- PROBLEM TO SOLVE: From the data underneath, reproduce exactly the stretch that begins at the line with "Über uns (15, 1964)" and ends after the line with "[VETA sur Facebook] (619, 758)".

(Stored data entries)

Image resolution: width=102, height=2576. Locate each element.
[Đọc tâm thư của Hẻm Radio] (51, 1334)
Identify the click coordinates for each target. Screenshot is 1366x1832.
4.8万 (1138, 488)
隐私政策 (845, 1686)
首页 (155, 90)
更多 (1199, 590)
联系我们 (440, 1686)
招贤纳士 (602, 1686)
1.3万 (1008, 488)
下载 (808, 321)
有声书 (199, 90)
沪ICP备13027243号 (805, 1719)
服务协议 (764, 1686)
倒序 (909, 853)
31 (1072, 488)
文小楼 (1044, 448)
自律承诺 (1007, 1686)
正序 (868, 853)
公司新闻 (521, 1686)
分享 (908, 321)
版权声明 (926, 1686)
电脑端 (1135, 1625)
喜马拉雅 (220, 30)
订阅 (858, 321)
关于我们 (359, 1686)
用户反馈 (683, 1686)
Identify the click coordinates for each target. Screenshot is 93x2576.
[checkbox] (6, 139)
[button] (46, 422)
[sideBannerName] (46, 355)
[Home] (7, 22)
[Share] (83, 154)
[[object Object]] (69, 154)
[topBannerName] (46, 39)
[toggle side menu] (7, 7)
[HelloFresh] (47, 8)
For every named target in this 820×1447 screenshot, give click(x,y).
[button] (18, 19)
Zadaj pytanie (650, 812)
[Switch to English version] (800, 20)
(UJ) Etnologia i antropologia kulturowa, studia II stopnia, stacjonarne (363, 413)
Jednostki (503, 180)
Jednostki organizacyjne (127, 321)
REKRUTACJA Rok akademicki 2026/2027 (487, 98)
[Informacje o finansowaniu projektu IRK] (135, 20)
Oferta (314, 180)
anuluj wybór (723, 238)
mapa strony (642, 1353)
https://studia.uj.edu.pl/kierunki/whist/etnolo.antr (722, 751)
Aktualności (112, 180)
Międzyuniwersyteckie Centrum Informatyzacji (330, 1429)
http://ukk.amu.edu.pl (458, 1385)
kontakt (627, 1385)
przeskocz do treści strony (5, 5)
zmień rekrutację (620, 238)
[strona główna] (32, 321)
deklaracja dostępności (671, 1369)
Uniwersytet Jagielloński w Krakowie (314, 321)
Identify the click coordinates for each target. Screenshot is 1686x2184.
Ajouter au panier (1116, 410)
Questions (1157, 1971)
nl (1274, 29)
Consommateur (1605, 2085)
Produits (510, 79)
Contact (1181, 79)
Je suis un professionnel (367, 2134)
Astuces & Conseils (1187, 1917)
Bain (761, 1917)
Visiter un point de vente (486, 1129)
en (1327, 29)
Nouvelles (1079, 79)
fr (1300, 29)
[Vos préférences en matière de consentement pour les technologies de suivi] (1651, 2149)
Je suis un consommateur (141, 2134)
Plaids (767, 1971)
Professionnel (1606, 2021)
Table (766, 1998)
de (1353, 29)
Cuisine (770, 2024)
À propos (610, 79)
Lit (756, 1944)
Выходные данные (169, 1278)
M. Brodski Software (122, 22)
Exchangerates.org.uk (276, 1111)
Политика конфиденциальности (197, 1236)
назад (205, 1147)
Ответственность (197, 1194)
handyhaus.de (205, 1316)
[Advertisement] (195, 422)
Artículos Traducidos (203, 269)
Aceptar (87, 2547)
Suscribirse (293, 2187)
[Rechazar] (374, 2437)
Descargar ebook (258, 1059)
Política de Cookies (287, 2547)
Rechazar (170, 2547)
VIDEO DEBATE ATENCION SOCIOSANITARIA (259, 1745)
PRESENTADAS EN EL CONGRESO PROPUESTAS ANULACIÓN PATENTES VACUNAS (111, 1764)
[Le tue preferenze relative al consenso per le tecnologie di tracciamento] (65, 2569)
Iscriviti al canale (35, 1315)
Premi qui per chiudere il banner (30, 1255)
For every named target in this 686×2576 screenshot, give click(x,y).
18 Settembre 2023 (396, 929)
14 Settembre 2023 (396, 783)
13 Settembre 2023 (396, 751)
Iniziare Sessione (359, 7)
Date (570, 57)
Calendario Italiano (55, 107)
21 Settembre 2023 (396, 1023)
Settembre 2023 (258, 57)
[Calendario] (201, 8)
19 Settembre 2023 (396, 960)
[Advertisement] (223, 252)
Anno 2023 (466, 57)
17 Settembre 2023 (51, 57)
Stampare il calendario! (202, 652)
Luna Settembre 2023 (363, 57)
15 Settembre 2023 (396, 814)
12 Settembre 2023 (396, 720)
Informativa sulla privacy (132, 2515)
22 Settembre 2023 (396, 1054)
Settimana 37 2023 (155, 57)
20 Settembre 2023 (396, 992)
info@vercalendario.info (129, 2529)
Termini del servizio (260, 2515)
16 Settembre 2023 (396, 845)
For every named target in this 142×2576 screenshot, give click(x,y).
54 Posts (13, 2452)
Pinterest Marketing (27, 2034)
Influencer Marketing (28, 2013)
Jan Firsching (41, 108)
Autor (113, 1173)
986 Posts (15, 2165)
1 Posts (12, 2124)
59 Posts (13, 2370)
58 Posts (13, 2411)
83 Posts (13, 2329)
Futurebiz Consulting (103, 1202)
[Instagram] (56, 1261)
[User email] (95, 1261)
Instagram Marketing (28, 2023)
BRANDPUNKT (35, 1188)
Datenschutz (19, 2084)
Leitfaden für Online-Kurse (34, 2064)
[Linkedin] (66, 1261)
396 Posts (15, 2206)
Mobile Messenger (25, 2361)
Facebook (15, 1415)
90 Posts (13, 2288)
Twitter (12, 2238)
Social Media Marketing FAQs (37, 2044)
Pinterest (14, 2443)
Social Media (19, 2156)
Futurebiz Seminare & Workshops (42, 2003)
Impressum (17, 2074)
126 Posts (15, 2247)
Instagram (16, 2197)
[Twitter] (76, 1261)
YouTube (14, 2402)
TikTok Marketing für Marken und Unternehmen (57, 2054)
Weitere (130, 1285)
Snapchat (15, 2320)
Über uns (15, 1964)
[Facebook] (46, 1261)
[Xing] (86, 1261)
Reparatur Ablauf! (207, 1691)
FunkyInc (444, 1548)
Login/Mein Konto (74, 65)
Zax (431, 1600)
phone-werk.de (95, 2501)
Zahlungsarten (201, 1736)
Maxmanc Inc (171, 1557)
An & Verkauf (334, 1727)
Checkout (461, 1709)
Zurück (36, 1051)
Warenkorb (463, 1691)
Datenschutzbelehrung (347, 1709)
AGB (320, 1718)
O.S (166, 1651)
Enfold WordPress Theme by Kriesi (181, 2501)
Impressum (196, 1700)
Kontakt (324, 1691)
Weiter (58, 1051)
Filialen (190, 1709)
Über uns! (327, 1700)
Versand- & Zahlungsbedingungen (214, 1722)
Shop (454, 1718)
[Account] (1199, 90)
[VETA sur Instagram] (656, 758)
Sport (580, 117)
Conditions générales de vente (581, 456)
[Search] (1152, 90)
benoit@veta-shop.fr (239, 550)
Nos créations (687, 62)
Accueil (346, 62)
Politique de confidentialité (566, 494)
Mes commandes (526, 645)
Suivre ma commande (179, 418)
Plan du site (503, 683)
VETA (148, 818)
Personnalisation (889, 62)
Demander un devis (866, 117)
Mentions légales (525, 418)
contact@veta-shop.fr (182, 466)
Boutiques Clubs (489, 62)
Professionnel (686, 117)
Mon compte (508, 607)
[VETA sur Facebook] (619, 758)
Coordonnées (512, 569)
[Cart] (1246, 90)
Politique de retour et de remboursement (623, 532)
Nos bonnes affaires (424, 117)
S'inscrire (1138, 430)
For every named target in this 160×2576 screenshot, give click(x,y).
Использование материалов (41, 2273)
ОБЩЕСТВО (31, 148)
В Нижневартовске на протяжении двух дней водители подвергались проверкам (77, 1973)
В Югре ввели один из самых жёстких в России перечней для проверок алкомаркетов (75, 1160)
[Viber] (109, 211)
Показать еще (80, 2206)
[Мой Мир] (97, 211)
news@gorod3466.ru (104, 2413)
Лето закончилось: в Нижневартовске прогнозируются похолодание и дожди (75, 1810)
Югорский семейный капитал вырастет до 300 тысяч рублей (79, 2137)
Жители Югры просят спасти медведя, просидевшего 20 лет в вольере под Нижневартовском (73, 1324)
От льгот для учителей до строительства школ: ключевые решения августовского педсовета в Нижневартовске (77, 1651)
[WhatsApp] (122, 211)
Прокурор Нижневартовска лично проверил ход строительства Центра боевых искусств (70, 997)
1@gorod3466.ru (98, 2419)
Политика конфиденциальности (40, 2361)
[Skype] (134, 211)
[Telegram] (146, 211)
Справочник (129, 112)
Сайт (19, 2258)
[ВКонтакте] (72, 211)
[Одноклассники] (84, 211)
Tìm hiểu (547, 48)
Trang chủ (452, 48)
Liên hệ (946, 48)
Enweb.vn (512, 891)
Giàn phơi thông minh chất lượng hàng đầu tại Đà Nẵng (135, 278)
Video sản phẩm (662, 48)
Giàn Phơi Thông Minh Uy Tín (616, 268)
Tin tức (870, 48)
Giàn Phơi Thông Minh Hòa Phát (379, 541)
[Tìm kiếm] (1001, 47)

- REPLY:
Über uns (15, 1964)
[Facebook] (46, 1261)
[Xing] (86, 1261)
Reparatur Ablauf! (207, 1691)
FunkyInc (444, 1548)
Login/Mein Konto (74, 65)
Zax (431, 1600)
phone-werk.de (95, 2501)
Zahlungsarten (201, 1736)
Maxmanc Inc (171, 1557)
An & Verkauf (334, 1727)
Checkout (461, 1709)
Zurück (36, 1051)
Warenkorb (463, 1691)
Datenschutzbelehrung (347, 1709)
AGB (320, 1718)
O.S (166, 1651)
Enfold WordPress Theme by Kriesi (181, 2501)
Impressum (196, 1700)
Kontakt (324, 1691)
Weiter (58, 1051)
Filialen (190, 1709)
Über uns! (327, 1700)
Versand- & Zahlungsbedingungen (214, 1722)
Shop (454, 1718)
[Account] (1199, 90)
[VETA sur Instagram] (656, 758)
Sport (580, 117)
Conditions générales de vente (581, 456)
[Search] (1152, 90)
benoit@veta-shop.fr (239, 550)
Nos créations (687, 62)
Accueil (346, 62)
Politique de confidentialité (566, 494)
Mes commandes (526, 645)
Suivre ma commande (179, 418)
Plan du site (503, 683)
VETA (148, 818)
Personnalisation (889, 62)
Demander un devis (866, 117)
Mentions légales (525, 418)
contact@veta-shop.fr (182, 466)
Boutiques Clubs (489, 62)
Professionnel (686, 117)
Mon compte (508, 607)
[VETA sur Facebook] (619, 758)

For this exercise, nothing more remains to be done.